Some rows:
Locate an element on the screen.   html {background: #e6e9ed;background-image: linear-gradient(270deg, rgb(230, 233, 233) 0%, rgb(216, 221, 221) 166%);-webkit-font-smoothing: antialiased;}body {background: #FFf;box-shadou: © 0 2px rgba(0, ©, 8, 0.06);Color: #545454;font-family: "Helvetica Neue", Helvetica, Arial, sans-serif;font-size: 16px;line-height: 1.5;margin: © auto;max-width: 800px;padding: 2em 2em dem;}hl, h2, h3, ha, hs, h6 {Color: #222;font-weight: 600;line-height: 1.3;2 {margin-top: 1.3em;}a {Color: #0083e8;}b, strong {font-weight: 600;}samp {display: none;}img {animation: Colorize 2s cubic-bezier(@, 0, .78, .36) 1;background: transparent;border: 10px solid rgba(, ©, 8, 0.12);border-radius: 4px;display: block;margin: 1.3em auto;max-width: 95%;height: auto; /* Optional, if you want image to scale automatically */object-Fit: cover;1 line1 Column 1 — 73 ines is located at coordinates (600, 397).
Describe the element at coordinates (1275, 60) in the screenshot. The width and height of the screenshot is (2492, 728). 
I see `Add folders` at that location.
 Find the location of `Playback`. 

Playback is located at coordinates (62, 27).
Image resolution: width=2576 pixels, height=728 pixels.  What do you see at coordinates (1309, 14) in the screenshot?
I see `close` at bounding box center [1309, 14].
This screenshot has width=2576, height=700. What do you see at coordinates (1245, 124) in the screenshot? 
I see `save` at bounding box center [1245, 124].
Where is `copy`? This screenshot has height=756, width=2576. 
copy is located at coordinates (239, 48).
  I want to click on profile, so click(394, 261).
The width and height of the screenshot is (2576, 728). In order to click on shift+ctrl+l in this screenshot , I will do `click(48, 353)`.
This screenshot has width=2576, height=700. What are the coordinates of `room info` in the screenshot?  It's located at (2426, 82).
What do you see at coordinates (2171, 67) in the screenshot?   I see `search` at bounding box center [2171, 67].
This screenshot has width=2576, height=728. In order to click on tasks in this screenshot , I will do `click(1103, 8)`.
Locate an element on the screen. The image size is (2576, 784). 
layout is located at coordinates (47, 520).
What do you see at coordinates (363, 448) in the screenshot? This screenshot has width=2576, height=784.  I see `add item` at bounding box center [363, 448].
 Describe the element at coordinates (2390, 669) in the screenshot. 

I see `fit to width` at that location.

- _DIRECTIONS_
Reproduce every row above word for word, without changing anything.

- _OUTPUT OF THE TASK_
Locate an element on the screen.   html {background: #e6e9ed;background-image: linear-gradient(270deg, rgb(230, 233, 233) 0%, rgb(216, 221, 221) 166%);-webkit-font-smoothing: antialiased;}body {background: #FFf;box-shadou: © 0 2px rgba(0, ©, 8, 0.06);Color: #545454;font-family: "Helvetica Neue", Helvetica, Arial, sans-serif;font-size: 16px;line-height: 1.5;margin: © auto;max-width: 800px;padding: 2em 2em dem;}hl, h2, h3, ha, hs, h6 {Color: #222;font-weight: 600;line-height: 1.3;2 {margin-top: 1.3em;}a {Color: #0083e8;}b, strong {font-weight: 600;}samp {display: none;}img {animation: Colorize 2s cubic-bezier(@, 0, .78, .36) 1;background: transparent;border: 10px solid rgba(, ©, 8, 0.12);border-radius: 4px;display: block;margin: 1.3em auto;max-width: 95%;height: auto; /* Optional, if you want image to scale automatically */object-Fit: cover;1 line1 Column 1 — 73 ines is located at coordinates (600, 397).
Describe the element at coordinates (1275, 60) in the screenshot. The width and height of the screenshot is (2492, 728). 
I see `Add folders` at that location.
 Find the location of `Playback`. 

Playback is located at coordinates (62, 27).
Image resolution: width=2576 pixels, height=728 pixels.  What do you see at coordinates (1309, 14) in the screenshot?
I see `close` at bounding box center [1309, 14].
This screenshot has width=2576, height=700. What do you see at coordinates (1245, 124) in the screenshot? 
I see `save` at bounding box center [1245, 124].
Where is `copy`? This screenshot has height=756, width=2576. 
copy is located at coordinates (239, 48).
  I want to click on profile, so click(394, 261).
The width and height of the screenshot is (2576, 728). In order to click on shift+ctrl+l in this screenshot , I will do `click(48, 353)`.
This screenshot has width=2576, height=700. What are the coordinates of `room info` in the screenshot?  It's located at (2426, 82).
What do you see at coordinates (2171, 67) in the screenshot?   I see `search` at bounding box center [2171, 67].
This screenshot has width=2576, height=728. In order to click on tasks in this screenshot , I will do `click(1103, 8)`.
Locate an element on the screen. The image size is (2576, 784). 
layout is located at coordinates (47, 520).
What do you see at coordinates (363, 448) in the screenshot? This screenshot has width=2576, height=784.  I see `add item` at bounding box center [363, 448].
 Describe the element at coordinates (2390, 669) in the screenshot. 

I see `fit to width` at that location.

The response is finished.